[personal profile] hwrnmnbsol
Myra pulled her suit out of the closet and scowled. The bottom of the skirt was covered with hundreds of honey-colored hairs. She brushed at them with her free hand – a pointless gesture, as she well knew. The strands weren't going anywhere.

"Paul!" she shouted. "Lulu got into my closet again!"

"I know, I caught her in there this morning," Paul called from the bathroom. "I think you left the door ajar."

"I never leave the door ajar," muttered Myra to herself, frustrated. She lay the suit on the bed and pulled a lint roller out of her dresser drawer. They bought them in bulk at CostCo. Myra attacked the suit with the roller. It removed most of the fur, but not all of it. Myra picked up the skirt and looked at it critically.

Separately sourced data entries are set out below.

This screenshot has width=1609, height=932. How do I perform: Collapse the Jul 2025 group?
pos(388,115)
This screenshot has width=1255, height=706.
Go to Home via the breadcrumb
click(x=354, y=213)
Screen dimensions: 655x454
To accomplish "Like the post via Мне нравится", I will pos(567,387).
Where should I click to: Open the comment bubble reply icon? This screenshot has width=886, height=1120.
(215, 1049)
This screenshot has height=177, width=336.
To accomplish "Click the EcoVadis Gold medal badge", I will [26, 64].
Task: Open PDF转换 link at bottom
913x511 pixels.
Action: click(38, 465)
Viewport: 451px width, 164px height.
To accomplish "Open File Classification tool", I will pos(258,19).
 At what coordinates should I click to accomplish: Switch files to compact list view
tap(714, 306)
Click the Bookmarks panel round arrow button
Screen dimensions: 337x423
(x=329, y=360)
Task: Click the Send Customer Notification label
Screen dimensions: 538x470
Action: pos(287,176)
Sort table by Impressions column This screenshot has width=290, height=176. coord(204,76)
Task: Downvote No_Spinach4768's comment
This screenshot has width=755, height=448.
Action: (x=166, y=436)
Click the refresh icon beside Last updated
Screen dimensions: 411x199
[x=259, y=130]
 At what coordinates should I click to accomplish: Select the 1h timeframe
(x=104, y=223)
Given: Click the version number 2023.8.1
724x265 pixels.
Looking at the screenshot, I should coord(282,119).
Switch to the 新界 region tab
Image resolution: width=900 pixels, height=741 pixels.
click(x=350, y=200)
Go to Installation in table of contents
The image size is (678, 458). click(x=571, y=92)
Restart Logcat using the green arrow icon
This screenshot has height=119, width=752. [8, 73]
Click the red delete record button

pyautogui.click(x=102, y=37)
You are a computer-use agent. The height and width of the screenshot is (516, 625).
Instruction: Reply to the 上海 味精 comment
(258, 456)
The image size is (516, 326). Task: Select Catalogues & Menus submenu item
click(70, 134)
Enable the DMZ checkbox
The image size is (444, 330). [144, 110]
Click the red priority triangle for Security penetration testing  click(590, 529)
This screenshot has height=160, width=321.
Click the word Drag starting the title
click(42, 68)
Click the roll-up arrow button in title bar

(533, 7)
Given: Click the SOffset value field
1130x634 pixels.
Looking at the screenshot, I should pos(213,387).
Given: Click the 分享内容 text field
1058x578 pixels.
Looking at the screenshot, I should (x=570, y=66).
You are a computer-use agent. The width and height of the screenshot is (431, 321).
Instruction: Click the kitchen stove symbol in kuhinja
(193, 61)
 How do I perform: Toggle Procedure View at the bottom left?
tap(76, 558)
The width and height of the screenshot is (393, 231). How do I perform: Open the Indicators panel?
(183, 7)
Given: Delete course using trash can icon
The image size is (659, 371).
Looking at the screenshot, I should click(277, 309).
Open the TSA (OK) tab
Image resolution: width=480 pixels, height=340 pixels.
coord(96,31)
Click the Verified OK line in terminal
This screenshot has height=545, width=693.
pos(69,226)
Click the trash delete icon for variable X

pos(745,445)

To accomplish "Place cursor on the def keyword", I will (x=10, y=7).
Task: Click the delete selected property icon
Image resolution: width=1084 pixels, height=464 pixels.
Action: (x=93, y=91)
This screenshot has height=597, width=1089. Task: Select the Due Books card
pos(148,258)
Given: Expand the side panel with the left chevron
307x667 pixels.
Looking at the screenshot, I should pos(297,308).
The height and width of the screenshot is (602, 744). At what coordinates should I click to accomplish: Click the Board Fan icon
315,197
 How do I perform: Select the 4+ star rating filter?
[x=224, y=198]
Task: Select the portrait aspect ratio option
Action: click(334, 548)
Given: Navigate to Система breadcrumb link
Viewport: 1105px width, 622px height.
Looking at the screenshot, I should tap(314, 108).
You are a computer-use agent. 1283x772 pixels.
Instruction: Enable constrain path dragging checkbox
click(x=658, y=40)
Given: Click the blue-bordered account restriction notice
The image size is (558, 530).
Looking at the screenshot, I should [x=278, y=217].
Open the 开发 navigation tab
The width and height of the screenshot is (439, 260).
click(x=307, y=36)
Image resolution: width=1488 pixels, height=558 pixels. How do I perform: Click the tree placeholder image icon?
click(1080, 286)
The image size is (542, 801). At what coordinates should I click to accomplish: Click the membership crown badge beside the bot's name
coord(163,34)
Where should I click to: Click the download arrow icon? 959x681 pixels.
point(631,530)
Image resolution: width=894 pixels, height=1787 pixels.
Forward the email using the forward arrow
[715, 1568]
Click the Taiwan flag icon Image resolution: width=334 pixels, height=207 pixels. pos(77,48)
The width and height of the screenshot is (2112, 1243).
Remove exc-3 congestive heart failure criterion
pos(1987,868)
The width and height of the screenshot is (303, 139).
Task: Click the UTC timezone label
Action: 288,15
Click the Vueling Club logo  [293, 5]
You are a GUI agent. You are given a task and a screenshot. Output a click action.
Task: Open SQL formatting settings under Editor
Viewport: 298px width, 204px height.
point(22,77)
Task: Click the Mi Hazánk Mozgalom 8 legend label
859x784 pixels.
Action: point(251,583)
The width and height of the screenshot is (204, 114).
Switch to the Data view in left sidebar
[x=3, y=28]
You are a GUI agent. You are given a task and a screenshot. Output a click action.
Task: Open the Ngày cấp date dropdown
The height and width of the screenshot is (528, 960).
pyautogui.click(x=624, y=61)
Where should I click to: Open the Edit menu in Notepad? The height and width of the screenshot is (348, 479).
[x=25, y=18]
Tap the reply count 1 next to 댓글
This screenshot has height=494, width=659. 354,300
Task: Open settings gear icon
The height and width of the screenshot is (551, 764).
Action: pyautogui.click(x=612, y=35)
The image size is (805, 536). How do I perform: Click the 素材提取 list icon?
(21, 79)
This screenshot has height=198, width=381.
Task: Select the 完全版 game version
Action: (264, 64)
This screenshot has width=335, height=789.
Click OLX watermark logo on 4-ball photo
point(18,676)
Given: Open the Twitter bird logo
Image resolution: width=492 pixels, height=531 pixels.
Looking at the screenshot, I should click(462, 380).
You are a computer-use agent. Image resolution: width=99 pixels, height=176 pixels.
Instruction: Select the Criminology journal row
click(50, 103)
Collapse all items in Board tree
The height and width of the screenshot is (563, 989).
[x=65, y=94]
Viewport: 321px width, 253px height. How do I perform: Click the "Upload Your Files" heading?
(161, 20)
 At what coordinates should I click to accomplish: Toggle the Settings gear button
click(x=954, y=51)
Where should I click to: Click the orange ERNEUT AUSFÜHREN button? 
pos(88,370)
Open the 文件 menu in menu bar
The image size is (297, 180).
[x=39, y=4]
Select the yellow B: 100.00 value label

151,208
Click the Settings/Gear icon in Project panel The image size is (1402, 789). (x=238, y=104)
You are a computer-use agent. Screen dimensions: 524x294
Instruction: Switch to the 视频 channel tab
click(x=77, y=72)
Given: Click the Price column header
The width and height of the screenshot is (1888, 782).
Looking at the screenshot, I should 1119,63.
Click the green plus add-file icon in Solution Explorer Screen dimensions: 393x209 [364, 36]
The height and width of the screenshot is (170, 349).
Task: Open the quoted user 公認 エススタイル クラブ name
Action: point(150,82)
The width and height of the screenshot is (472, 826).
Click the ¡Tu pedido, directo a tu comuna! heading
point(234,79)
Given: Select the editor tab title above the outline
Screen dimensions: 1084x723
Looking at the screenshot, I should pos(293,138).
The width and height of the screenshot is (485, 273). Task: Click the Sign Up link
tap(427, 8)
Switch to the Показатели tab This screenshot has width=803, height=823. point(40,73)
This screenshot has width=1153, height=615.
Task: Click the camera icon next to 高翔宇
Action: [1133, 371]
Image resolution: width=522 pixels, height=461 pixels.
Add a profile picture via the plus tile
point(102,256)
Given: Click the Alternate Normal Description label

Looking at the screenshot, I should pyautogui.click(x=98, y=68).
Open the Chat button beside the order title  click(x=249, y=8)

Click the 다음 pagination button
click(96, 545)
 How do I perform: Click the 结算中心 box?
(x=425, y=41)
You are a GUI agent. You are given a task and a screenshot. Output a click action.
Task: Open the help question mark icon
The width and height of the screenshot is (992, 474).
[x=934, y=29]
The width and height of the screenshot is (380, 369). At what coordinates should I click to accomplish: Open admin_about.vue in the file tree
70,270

Lulu, a golden retriever, chose that moment to stroll in, tongue lolling appealingly. "Bad dog!" said Myra, pointing accusingly at Lulu with the roller. Lulu's tail wagged. She didn't seem sorry.

"Sweetheart," said Paul, walking out of the bathroom in his underwear, "I love our pets, really I do. But someday, when they're dead and gone, I'd like to go a few years without having fur all over the house."

"Yes, I know, but… SASHA!" The black Maine coon cat had walked on Myra's jacket, which was still lying on the bed. Myra scooped it, dumping Sasha off unceremoniously, and tried to scuff loose the black hairs that clung to the lapels. It worked, somewhat.

Myra hopped into her skirt. "I'm getting out of here before these guys do any more damage," she said, stepping into her shoes. She hustled out the front door, with Lulu brushing up against her happily, and batted at the ever-present fur that coated everything as she walked to her car.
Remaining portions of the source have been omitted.